[AIM]
Please rewrite the lines below, swapping "Screen dimensions" for "Screen size" everywhere it occurs and changing nothing else.

[INPUT ROWS]
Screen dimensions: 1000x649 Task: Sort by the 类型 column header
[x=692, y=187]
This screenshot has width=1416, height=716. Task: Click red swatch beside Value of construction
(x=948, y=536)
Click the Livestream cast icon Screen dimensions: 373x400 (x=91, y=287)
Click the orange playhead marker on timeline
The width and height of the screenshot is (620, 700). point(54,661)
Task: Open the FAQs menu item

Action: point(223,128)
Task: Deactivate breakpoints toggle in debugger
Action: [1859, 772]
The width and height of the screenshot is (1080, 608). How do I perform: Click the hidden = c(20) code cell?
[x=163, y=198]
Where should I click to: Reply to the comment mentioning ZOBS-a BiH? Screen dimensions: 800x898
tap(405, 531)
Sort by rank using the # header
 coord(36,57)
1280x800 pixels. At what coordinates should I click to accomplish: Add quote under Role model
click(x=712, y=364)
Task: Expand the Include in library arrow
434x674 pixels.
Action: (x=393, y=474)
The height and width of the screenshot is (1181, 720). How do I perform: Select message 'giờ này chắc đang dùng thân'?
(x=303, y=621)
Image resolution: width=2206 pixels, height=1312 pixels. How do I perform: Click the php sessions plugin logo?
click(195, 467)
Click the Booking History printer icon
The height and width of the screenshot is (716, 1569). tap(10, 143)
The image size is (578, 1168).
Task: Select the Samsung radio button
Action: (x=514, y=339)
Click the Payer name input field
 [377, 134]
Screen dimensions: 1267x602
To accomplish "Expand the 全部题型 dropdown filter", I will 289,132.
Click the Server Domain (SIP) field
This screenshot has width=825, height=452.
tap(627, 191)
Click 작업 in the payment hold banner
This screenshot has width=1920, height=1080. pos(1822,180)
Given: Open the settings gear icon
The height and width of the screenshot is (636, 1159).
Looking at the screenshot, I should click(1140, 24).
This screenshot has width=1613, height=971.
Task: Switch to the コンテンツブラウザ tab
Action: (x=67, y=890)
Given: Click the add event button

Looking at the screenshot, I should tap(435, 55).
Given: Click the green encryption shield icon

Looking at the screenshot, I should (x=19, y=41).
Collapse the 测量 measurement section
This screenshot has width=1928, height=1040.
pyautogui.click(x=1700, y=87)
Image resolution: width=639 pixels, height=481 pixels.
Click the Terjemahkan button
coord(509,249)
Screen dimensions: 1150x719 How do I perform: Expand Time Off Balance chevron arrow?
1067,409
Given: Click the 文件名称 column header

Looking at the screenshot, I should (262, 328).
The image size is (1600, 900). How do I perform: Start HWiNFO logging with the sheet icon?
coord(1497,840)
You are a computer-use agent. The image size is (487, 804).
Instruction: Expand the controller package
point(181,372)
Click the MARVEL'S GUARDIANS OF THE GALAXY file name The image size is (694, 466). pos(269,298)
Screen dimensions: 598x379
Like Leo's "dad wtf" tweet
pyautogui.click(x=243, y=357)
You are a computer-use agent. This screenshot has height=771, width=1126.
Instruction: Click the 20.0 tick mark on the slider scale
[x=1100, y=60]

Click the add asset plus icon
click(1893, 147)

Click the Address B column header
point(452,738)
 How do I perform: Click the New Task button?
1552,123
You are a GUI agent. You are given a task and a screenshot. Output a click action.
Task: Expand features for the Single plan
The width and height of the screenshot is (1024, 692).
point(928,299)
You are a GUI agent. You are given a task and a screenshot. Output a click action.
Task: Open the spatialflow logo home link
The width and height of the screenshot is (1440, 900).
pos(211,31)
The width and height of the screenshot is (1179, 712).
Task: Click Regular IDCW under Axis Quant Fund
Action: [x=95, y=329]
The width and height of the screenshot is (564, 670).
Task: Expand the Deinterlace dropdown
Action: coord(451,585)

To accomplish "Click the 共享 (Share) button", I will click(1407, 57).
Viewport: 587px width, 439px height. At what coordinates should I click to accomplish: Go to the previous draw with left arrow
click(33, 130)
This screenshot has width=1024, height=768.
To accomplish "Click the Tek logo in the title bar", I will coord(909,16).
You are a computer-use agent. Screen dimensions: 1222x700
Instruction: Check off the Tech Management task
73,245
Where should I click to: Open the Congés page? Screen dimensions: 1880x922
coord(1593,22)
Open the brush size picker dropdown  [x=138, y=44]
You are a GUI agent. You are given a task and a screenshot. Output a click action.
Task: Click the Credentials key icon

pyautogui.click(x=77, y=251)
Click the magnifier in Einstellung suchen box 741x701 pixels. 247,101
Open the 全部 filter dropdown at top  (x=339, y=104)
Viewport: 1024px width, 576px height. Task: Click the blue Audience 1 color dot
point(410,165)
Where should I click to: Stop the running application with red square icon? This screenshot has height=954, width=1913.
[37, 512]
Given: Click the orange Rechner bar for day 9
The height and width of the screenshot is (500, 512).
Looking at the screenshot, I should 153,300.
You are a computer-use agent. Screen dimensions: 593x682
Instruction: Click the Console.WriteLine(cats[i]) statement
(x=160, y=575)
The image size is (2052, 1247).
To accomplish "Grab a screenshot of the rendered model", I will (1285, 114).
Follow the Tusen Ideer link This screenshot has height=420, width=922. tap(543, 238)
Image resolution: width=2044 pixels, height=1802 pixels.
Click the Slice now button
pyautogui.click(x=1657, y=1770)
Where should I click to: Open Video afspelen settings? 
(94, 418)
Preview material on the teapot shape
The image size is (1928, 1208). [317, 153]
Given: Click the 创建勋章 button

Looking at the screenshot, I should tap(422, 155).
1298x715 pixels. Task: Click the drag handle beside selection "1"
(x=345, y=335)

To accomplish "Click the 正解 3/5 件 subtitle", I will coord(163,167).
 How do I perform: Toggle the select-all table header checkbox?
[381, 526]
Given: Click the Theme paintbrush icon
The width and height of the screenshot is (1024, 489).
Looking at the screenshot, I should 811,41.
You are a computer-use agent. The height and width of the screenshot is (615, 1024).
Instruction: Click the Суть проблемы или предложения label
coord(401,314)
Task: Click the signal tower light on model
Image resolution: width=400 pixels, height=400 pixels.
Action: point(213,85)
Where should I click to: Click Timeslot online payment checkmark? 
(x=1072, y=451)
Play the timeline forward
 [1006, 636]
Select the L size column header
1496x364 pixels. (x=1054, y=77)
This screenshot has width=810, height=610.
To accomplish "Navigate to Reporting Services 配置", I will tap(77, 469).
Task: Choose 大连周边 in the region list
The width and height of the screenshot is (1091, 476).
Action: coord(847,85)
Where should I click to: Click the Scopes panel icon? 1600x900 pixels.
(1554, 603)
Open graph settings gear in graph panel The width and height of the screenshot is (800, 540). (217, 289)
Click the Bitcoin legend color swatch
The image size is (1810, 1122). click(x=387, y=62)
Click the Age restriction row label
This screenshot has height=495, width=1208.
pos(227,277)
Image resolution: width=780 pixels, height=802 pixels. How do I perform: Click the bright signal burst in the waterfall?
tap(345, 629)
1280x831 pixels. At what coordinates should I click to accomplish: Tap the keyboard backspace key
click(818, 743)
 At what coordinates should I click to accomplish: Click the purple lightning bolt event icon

[WRITTEN ANSWER]
Screen size: 1000x649 Task: Sort by the 类型 column header
[x=692, y=187]
This screenshot has width=1416, height=716. Task: Click red swatch beside Value of construction
(x=948, y=536)
Click the Livestream cast icon Screen size: 373x400 (x=91, y=287)
Click the orange playhead marker on timeline
The width and height of the screenshot is (620, 700). point(54,661)
Task: Open the FAQs menu item

Action: point(223,128)
Task: Deactivate breakpoints toggle in debugger
Action: [1859, 772]
The width and height of the screenshot is (1080, 608). How do I perform: Click the hidden = c(20) code cell?
[x=163, y=198]
Where should I click to: Reply to the comment mentioning ZOBS-a BiH? Screen size: 800x898
tap(405, 531)
Sort by rank using the # header
 coord(36,57)
1280x800 pixels. At what coordinates should I click to accomplish: Add quote under Role model
click(x=712, y=364)
Task: Expand the Include in library arrow
434x674 pixels.
Action: (x=393, y=474)
The height and width of the screenshot is (1181, 720). How do I perform: Select message 'giờ này chắc đang dùng thân'?
(x=303, y=621)
Image resolution: width=2206 pixels, height=1312 pixels. How do I perform: Click the php sessions plugin logo?
click(195, 467)
Click the Booking History printer icon
The height and width of the screenshot is (716, 1569). tap(10, 143)
The image size is (578, 1168).
Task: Select the Samsung radio button
Action: (x=514, y=339)
Click the Payer name input field
 [377, 134]
Screen size: 1267x602
To accomplish "Expand the 全部题型 dropdown filter", I will 289,132.
Click the Server Domain (SIP) field
This screenshot has width=825, height=452.
tap(627, 191)
Click 작업 in the payment hold banner
This screenshot has width=1920, height=1080. pos(1822,180)
Given: Open the settings gear icon
The height and width of the screenshot is (636, 1159).
Looking at the screenshot, I should click(1140, 24).
This screenshot has width=1613, height=971.
Task: Switch to the コンテンツブラウザ tab
Action: (x=67, y=890)
Given: Click the add event button

Looking at the screenshot, I should tap(435, 55).
Given: Click the green encryption shield icon

Looking at the screenshot, I should (x=19, y=41).
Collapse the 测量 measurement section
This screenshot has width=1928, height=1040.
pyautogui.click(x=1700, y=87)
Image resolution: width=639 pixels, height=481 pixels.
Click the Terjemahkan button
coord(509,249)
Screen size: 1150x719 How do I perform: Expand Time Off Balance chevron arrow?
1067,409
Given: Click the 文件名称 column header

Looking at the screenshot, I should (262, 328).
The image size is (1600, 900). How do I perform: Start HWiNFO logging with the sheet icon?
coord(1497,840)
You are a computer-use agent. The image size is (487, 804).
Instruction: Expand the controller package
point(181,372)
Click the MARVEL'S GUARDIANS OF THE GALAXY file name The image size is (694, 466). pos(269,298)
Screen size: 598x379
Like Leo's "dad wtf" tweet
pyautogui.click(x=243, y=357)
You are a computer-use agent. This screenshot has height=771, width=1126.
Instruction: Click the 20.0 tick mark on the slider scale
[x=1100, y=60]

Click the add asset plus icon
click(1893, 147)

Click the Address B column header
point(452,738)
 How do I perform: Click the New Task button?
1552,123
You are a GUI agent. You are given a task and a screenshot. Output a click action.
Task: Expand features for the Single plan
The width and height of the screenshot is (1024, 692).
point(928,299)
You are a GUI agent. You are given a task and a screenshot. Output a click action.
Task: Open the spatialflow logo home link
The width and height of the screenshot is (1440, 900).
pos(211,31)
The width and height of the screenshot is (1179, 712).
Task: Click Regular IDCW under Axis Quant Fund
Action: [x=95, y=329]
The width and height of the screenshot is (564, 670).
Task: Expand the Deinterlace dropdown
Action: coord(451,585)

To accomplish "Click the 共享 (Share) button", I will click(1407, 57).
Viewport: 587px width, 439px height. At what coordinates should I click to accomplish: Go to the previous draw with left arrow
click(33, 130)
This screenshot has width=1024, height=768.
To accomplish "Click the Tek logo in the title bar", I will coord(909,16).
You are a computer-use agent. Screen size: 1222x700
Instruction: Check off the Tech Management task
73,245
Where should I click to: Open the Congés page? Screen size: 1880x922
coord(1593,22)
Open the brush size picker dropdown  [x=138, y=44]
You are a GUI agent. You are given a task and a screenshot. Output a click action.
Task: Click the Credentials key icon

pyautogui.click(x=77, y=251)
Click the magnifier in Einstellung suchen box 741x701 pixels. 247,101
Open the 全部 filter dropdown at top  (x=339, y=104)
Viewport: 1024px width, 576px height. Task: Click the blue Audience 1 color dot
point(410,165)
Where should I click to: Stop the running application with red square icon? This screenshot has height=954, width=1913.
[37, 512]
Given: Click the orange Rechner bar for day 9
The height and width of the screenshot is (500, 512).
Looking at the screenshot, I should 153,300.
You are a computer-use agent. Screen size: 593x682
Instruction: Click the Console.WriteLine(cats[i]) statement
(x=160, y=575)
The image size is (2052, 1247).
To accomplish "Grab a screenshot of the rendered model", I will (1285, 114).
Follow the Tusen Ideer link This screenshot has height=420, width=922. tap(543, 238)
Image resolution: width=2044 pixels, height=1802 pixels.
Click the Slice now button
pyautogui.click(x=1657, y=1770)
Where should I click to: Open Video afspelen settings? 
(94, 418)
Preview material on the teapot shape
The image size is (1928, 1208). [317, 153]
Given: Click the 创建勋章 button

Looking at the screenshot, I should tap(422, 155).
1298x715 pixels. Task: Click the drag handle beside selection "1"
(x=345, y=335)

To accomplish "Click the 正解 3/5 件 subtitle", I will coord(163,167).
 How do I perform: Toggle the select-all table header checkbox?
[381, 526]
Given: Click the Theme paintbrush icon
The width and height of the screenshot is (1024, 489).
Looking at the screenshot, I should 811,41.
You are a computer-use agent. The height and width of the screenshot is (615, 1024).
Instruction: Click the Суть проблемы или предложения label
coord(401,314)
Task: Click the signal tower light on model
Image resolution: width=400 pixels, height=400 pixels.
Action: point(213,85)
Where should I click to: Click Timeslot online payment checkmark? 
(x=1072, y=451)
Play the timeline forward
 [1006, 636]
Select the L size column header
1496x364 pixels. (x=1054, y=77)
This screenshot has width=810, height=610.
To accomplish "Navigate to Reporting Services 配置", I will tap(77, 469).
Task: Choose 大连周边 in the region list
The width and height of the screenshot is (1091, 476).
Action: coord(847,85)
Where should I click to: Click the Scopes panel icon? 1600x900 pixels.
(1554, 603)
Open graph settings gear in graph panel The width and height of the screenshot is (800, 540). (217, 289)
Click the Bitcoin legend color swatch
The image size is (1810, 1122). click(x=387, y=62)
Click the Age restriction row label
This screenshot has height=495, width=1208.
pos(227,277)
Image resolution: width=780 pixels, height=802 pixels. How do I perform: Click the bright signal burst in the waterfall?
tap(345, 629)
1280x831 pixels. At what coordinates should I click to accomplish: Tap the keyboard backspace key
click(818, 743)
 At what coordinates should I click to accomplish: Click the purple lightning bolt event icon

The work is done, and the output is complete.